[TASK TO COMPLETE] Begin at the line containing "Instruction: Open the" in the entries below and end at the line containing "You are a computer-use agent. Screen"; transcribe that range exactly and nothing outside it.

[INFORMATION SHOWN]
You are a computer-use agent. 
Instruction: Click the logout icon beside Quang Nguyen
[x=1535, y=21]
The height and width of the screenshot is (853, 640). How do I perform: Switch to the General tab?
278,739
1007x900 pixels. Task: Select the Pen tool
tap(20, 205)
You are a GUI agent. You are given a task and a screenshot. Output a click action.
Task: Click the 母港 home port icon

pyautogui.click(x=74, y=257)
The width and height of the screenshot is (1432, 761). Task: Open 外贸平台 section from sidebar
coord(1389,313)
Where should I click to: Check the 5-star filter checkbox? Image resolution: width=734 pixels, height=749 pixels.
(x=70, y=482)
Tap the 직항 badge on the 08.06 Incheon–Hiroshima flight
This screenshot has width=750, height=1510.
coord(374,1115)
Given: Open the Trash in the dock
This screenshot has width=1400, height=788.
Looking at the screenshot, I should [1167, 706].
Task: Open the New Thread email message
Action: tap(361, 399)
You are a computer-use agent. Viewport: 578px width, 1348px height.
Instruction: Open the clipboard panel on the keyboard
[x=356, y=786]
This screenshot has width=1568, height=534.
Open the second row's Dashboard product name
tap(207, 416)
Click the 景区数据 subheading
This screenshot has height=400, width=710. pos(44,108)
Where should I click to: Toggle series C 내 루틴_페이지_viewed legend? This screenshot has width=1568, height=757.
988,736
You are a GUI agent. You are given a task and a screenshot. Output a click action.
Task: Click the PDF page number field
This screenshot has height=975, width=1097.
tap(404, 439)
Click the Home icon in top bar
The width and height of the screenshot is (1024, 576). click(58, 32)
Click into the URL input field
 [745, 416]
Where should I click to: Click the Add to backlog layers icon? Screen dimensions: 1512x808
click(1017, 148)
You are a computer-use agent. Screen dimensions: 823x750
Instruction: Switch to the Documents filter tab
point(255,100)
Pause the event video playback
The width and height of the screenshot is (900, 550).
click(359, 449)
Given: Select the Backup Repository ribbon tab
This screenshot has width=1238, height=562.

[ANSWER AREA]
Instruction: Open the clipboard panel on the keyboard
[x=356, y=786]
This screenshot has width=1568, height=534.
Open the second row's Dashboard product name
tap(207, 416)
Click the 景区数据 subheading
This screenshot has height=400, width=710. pos(44,108)
Where should I click to: Toggle series C 내 루틴_페이지_viewed legend? This screenshot has width=1568, height=757.
988,736
You are a GUI agent. You are given a task and a screenshot. Output a click action.
Task: Click the PDF page number field
This screenshot has height=975, width=1097.
tap(404, 439)
Click the Home icon in top bar
The width and height of the screenshot is (1024, 576). click(58, 32)
Click into the URL input field
 [745, 416]
Where should I click to: Click the Add to backlog layers icon? Screen dimensions: 1512x808
click(1017, 148)
You are a computer-use agent. Screen dimensions: 823x750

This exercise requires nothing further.